→ **EXERCISE MATERIALS**
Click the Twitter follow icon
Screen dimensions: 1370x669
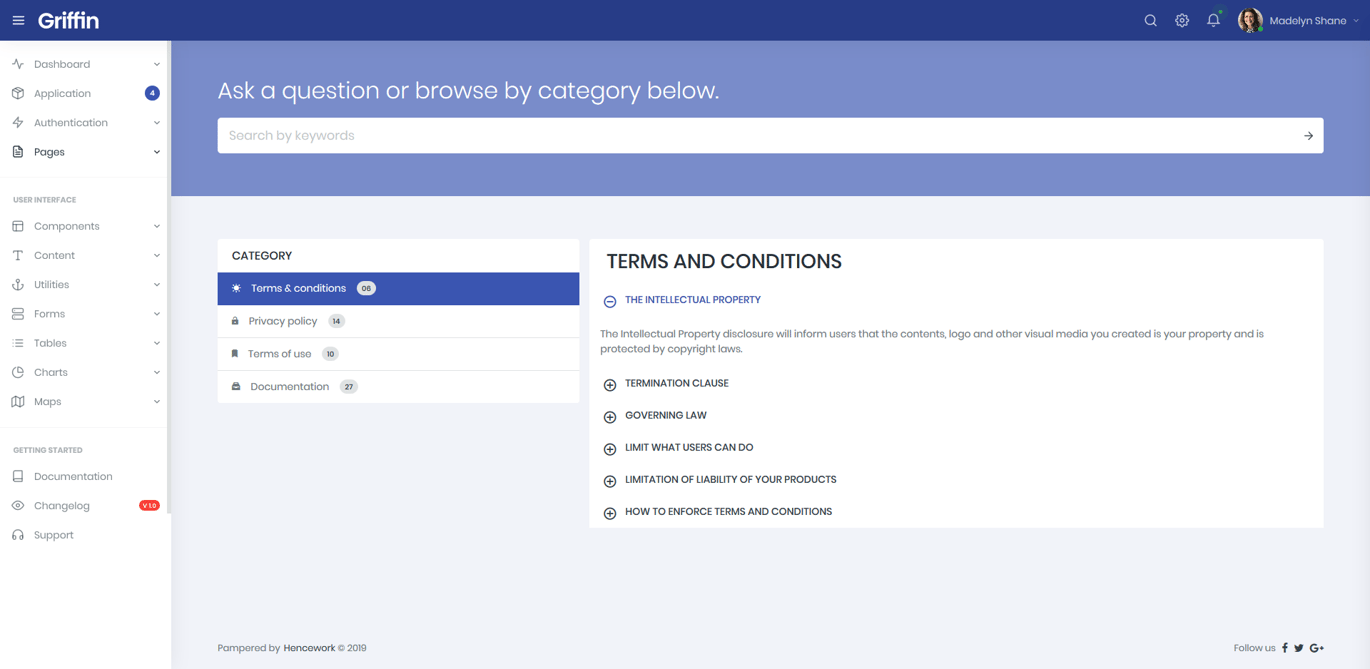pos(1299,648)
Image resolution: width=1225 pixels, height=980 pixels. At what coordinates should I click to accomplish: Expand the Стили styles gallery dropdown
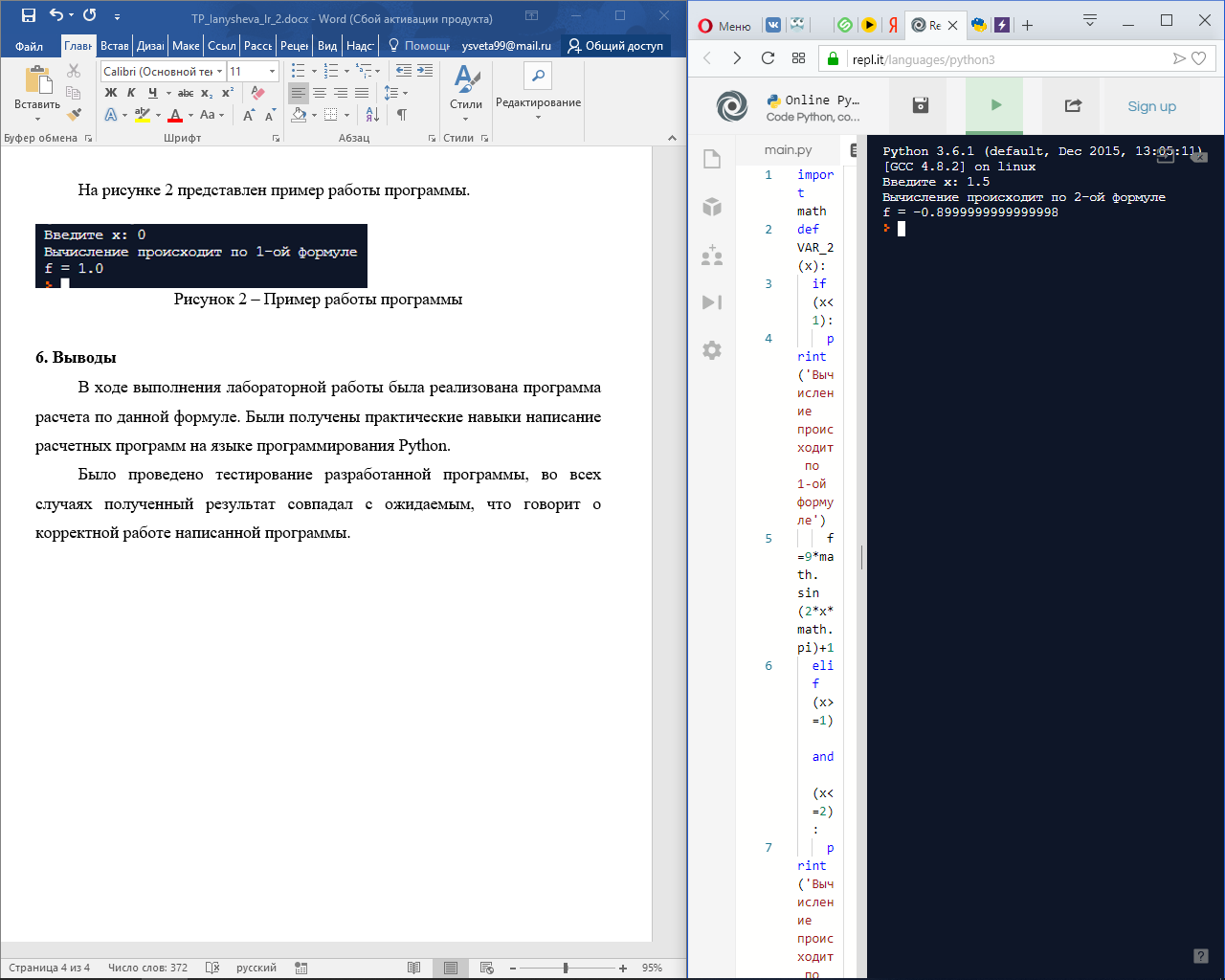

* * *

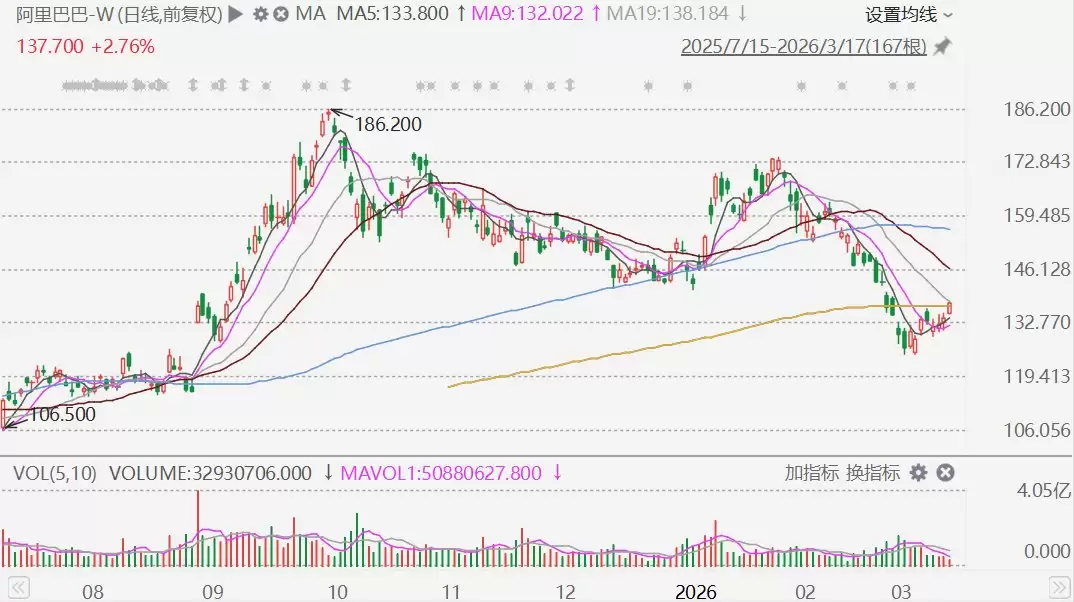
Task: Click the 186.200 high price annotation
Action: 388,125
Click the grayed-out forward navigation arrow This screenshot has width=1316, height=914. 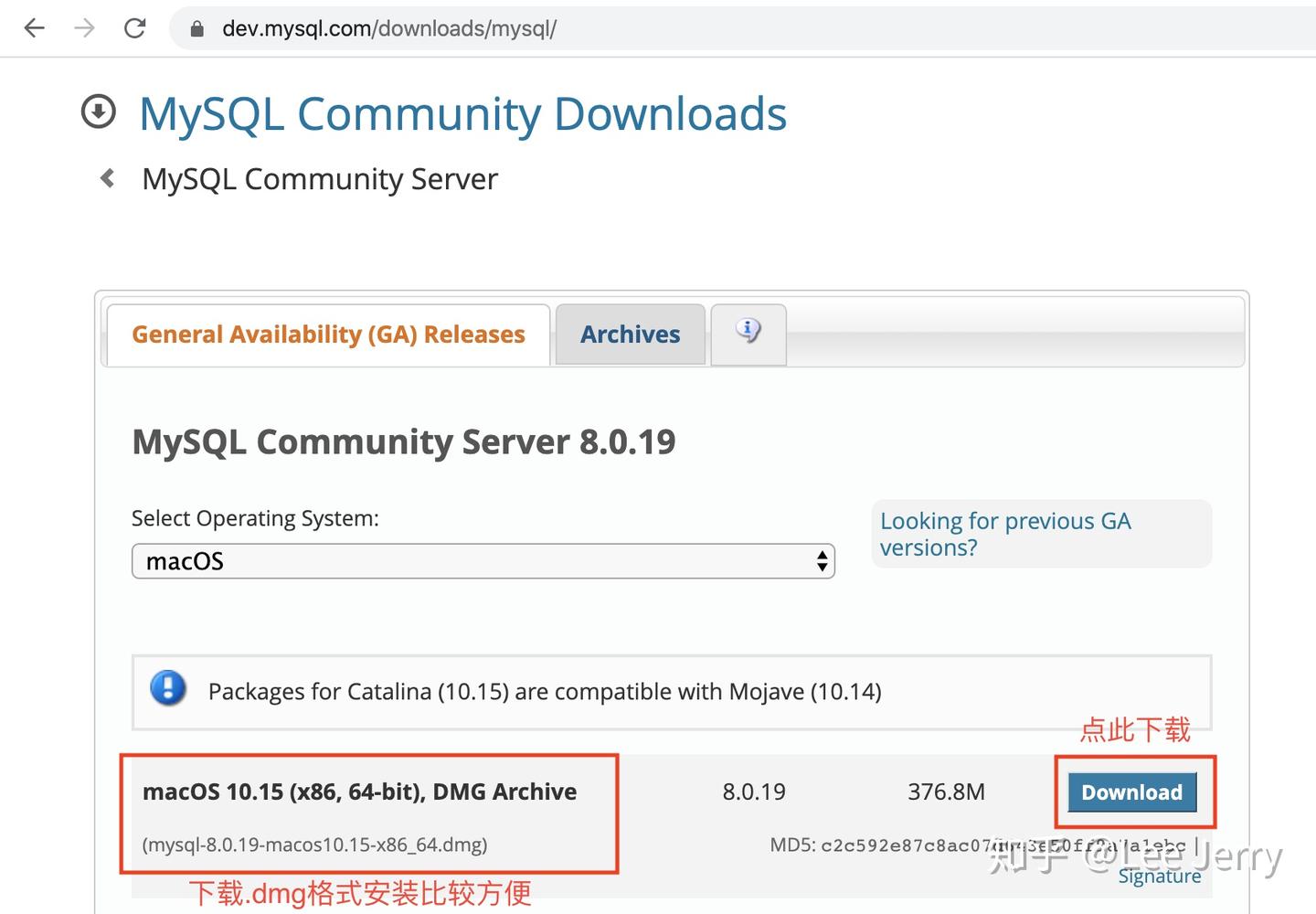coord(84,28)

→ **REQUIRED WORK**
Beginning with the line above that contains "Click the Twitter follow icon" and ending with the line that contains "Image resolution: width=1225", quote each line exactly, keeping out the pictures.

→ **WRITTEN SOLUTION**
Click the Twitter follow icon
Screen dimensions: 1370x669
pos(1299,648)
Image resolution: width=1225 pixels, height=980 pixels. At what coordinates should I click to accomplish: Expand the Стили styles gallery dropdown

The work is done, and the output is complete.